Page text:
When to move the cattle
As a very rough estimate, a 1,000 pound steer requires approximately 20 pounds of forage a day, or 2% of its body weight. We can look at a field and gauge the amount of forage it contains in terms of both density and height of grass per acre, and estimate fairly accurately how many cattle can graze for how many days without harming the grass in that area. Similarly, once the cattle are on a pasture, we pay close attention to what is happening in it from day to day, so we know the moment a pasture has hit its optimum point of grazed enough but not overgrazed. This is the time to move the steers to their next buffet.
Monitoring what’s in a pasture
Basically, with rotational grazing we are managing our forage instead of just managing our cattle. We spend a lot of time moving our herd from pasture to pasture, but we spend just as much time measuring our fields and evaluating their health and stamina. We go into a field to monitor its quality both immediately before and immediately after the herd is on it. Monitoring is a scientific metric that quantifies what’s happening in the pasture, both today (Do the steers have sufficient water? Is the grass gone earlier than expected?) and long-term (Is the plant variety increasing or decreasing? What’s happening with the soil moisture content?). There are guidelines around where specifically to monitor—not too close to a water source or bedding area, for example—and we always monitor the same areas of each pasture in order to see what the multi-year trends are on the land.
For example, simply noting that a perennial grass appears one year in a pasture doesn’t tell us much…maybe last year there were twice as many! Likewise, seeing weeds or sagebrush doesn’t necessarily mean the land is unhealthy…maybe last year the soil was so poor it couldn’t support any vegetation at all, so the weed is in fact a good sign. The only way to know for sure is by looking year after year at the same fixed points, charting the information, and analyzing the results.
The monitor takes one hundred paces, documenting at every step what is under his or her feet: specifically what kinds of grasses, are they green or woody, is there old manure from past use of the field, are there signs of increased wildlife use of the field since it was grazed. Every third step, a small ring is set down and all the grasses within the ring are clipped at ground level and bagged for analysis back at the ranch.

Information supplied:

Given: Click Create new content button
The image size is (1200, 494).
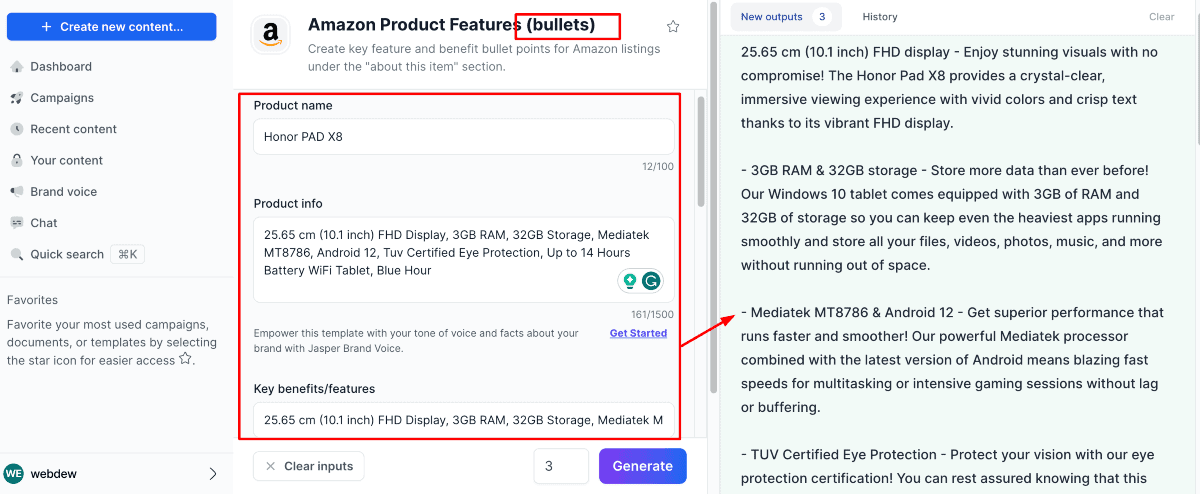Looking at the screenshot, I should [x=112, y=27].

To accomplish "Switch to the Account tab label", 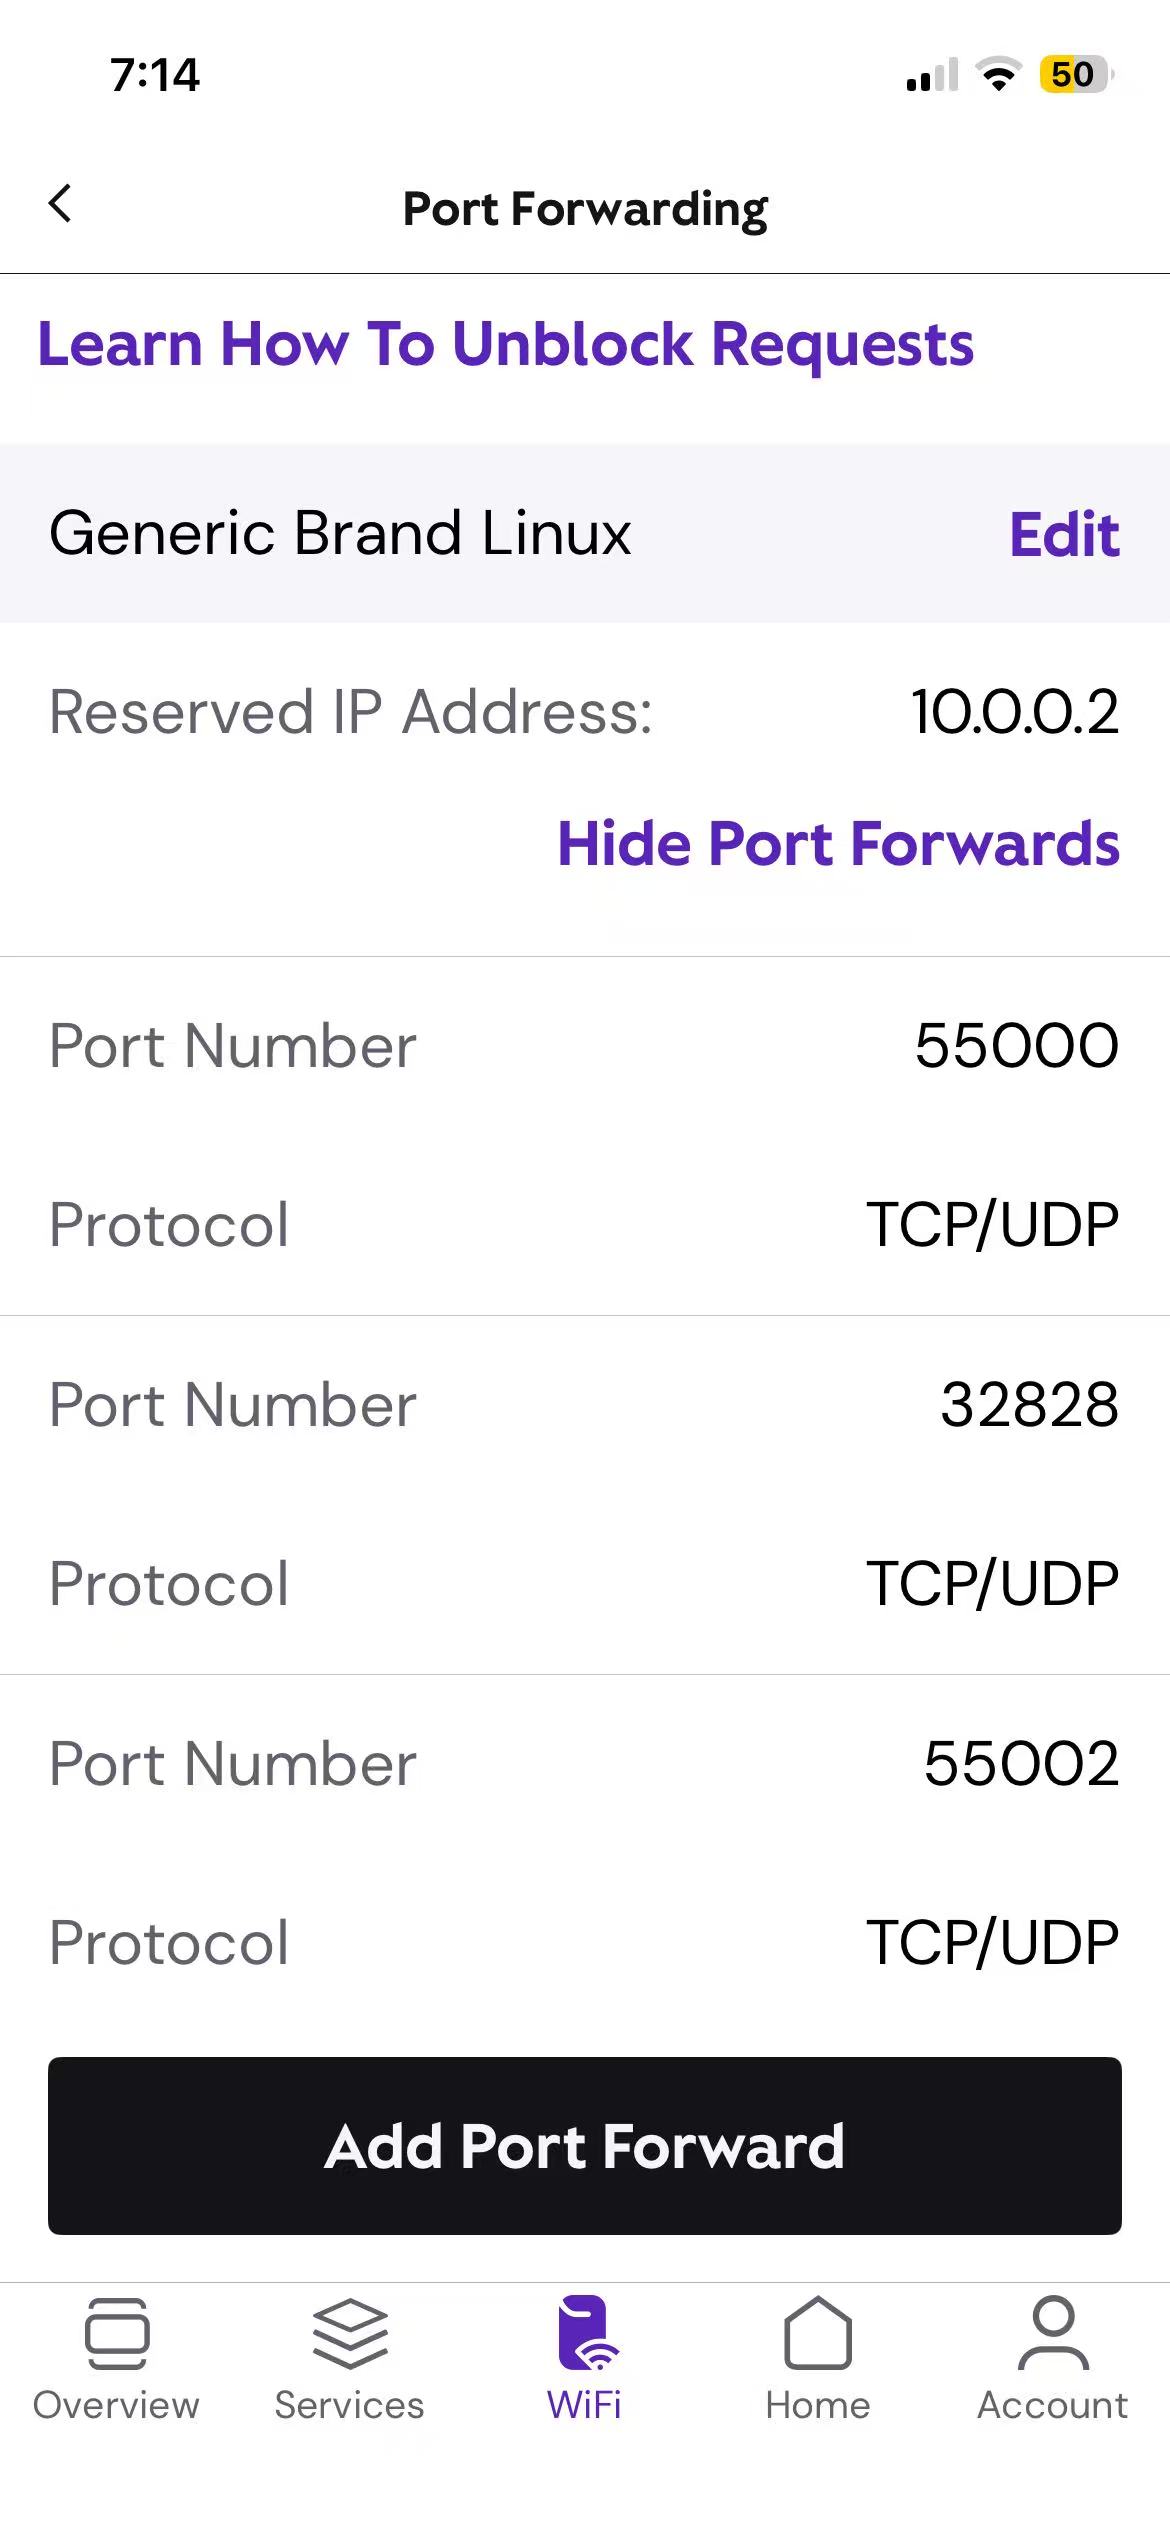I will pyautogui.click(x=1053, y=2405).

Exercise instructions:
Answer from the text on rotational grazing:
(a) About how many pounds of forage does a 1,000 pound steer need each day?
(b) How many paces does the monitor take?
(c) How often is a small ring set down so the grasses inside it can be clipped?
The data isn't needed here.

Answer to the exercise:
(a) About 20 pounds, or 2% of its body weight.
(b) One hundred.
(c) Every third step.